Performance cars include more affordable "hot hatches," old-school muscle cars and high-powered variations of luxury cars. These are the cars that you can more realistically drive every day. Luxury sports cars typically have only two seats, or backseats that are barely big enough to hold a briefcase. This also includes exotic entries from companies like Aston Martin and Ferrari.

Price

These cars can range from just over $20,000 to somewhere around $1 million. Yet there are plenty of thrills to be had throughout that enormous span.

Engines/Output

Don't get too hung up on counting cylinders. A turbocharged V6 can be quicker than a naturally aspirated V8 while burning less fuel. Pay more attention to horsepower figures as well as torque, which in layman's terms is essentially the force that thrusts you into your seat. One car could have less horsepower than another, but because it has more torque, it could end up being the more thrilling performance machine.

Performance Numbers

When searching for a performance car, it's important to keep an eye open for certain performance numbers that can be used to compare one vehicle to another. The most common of these is the sprint from zero to 60 mph. Generally, anything under 7 seconds would be considered quick, while anything under 5 seconds is enough to make you stand up, take notice and then later brag to your friends. Increasingly, the world's exotic cars deliver 0-60 times in the low 3s and will on occasion dip below that. Also keep an eye out for 60-0 braking numbers (cars with performance summer tires should take less than 110 feet) as well as the slalom and skid pad handling tests. For skid pad and slalom tests, the higher the numbers, the better.

Drivetrain

Drivetrain indicates whether a car is front-, rear- or all-wheel drive. Front-wheel-drive performance cars are essentially limited to cheaper "hot hatch" models. They are easy to drive as a result of front-wheel drive, but usually don't have the same handling balance and are prone to both understeer ("pushing" in NASCAR parlance) and torque steer (the feeling of the steering wheel sawing about as the engine's power overwhelms the front wheels). Rear-wheel drive is the tried-and-true formula that many car enthusiasts prefer, as it encourages a greater degree of driver skill and involvement, while also allowing for the sort of tail-out, tire-smoking histrionics you see in car commercials. All-wheel drive is becoming increasingly popular because it allows for a greater amount of power to be sent to the wheels without a loss of traction. All-wheel drive's added grip also aids in handling. In general, you'll probably go quicker with AWD, but will have more fun with RWD.

Ride Quality

In order to improve a car's handling, automakers will typically firm up the suspension and add bigger wheels shod in low-profile tires. This, with rare exception, will result in a less comfortable ride than the one you will experience in a non-performance car.
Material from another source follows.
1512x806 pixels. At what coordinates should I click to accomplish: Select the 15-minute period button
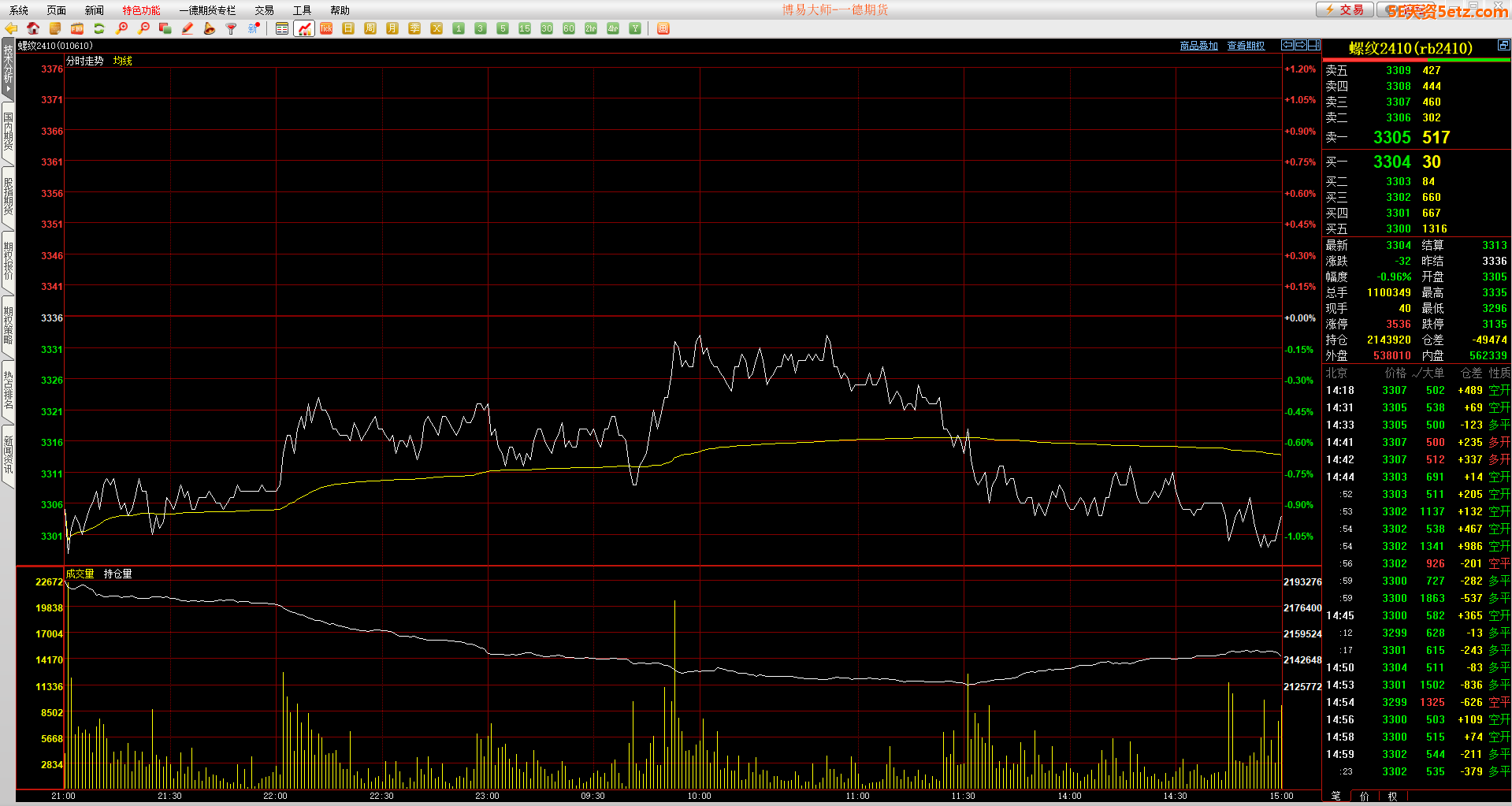tap(525, 28)
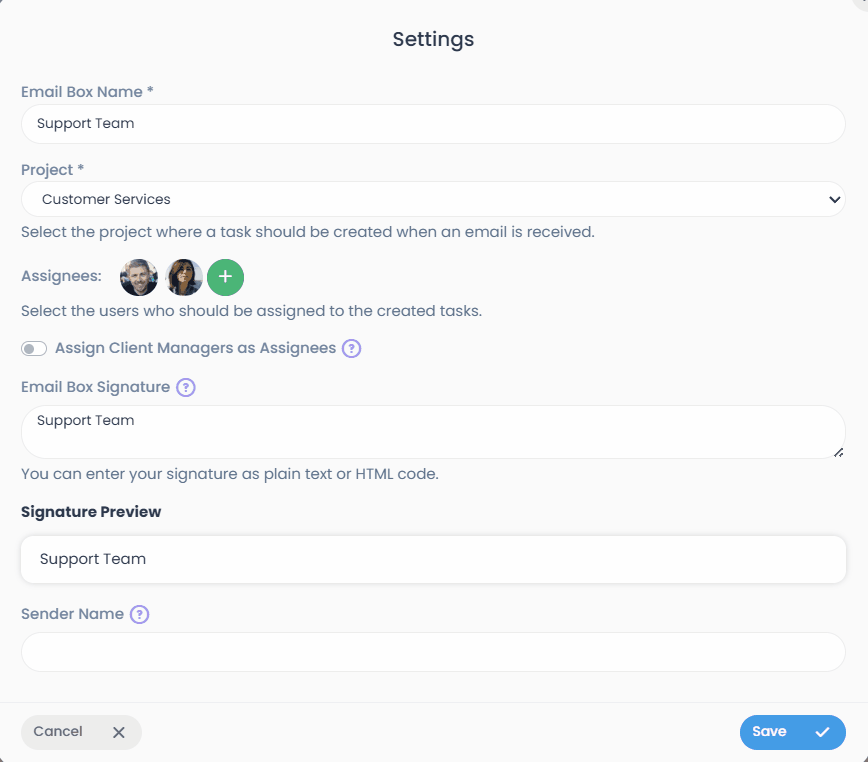Click the signature textarea resize handle
Image resolution: width=868 pixels, height=762 pixels.
pos(838,452)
Make sure to hit a few bumps around town and on the highway before signing up for several years in one of these thrill machines.

Operating Costs

Operating costs are bound to be pricier with performance and sports cars. They are likely to have lower fuel economy and require premium gas. Tires are likely to be more expensive as well, and if you're driving the car to its high-speed capabilities, you'll be going through them more quickly than normal as well. Maintenance on high-performance cars, especially those from luxury manufacturers, is almost always pricier than for their more subdued counterparts. Parts are often lower in volume, higher in complexity and just plain more expensive. Make sure to consult Edmunds' True Cost to Own (TCO®) data.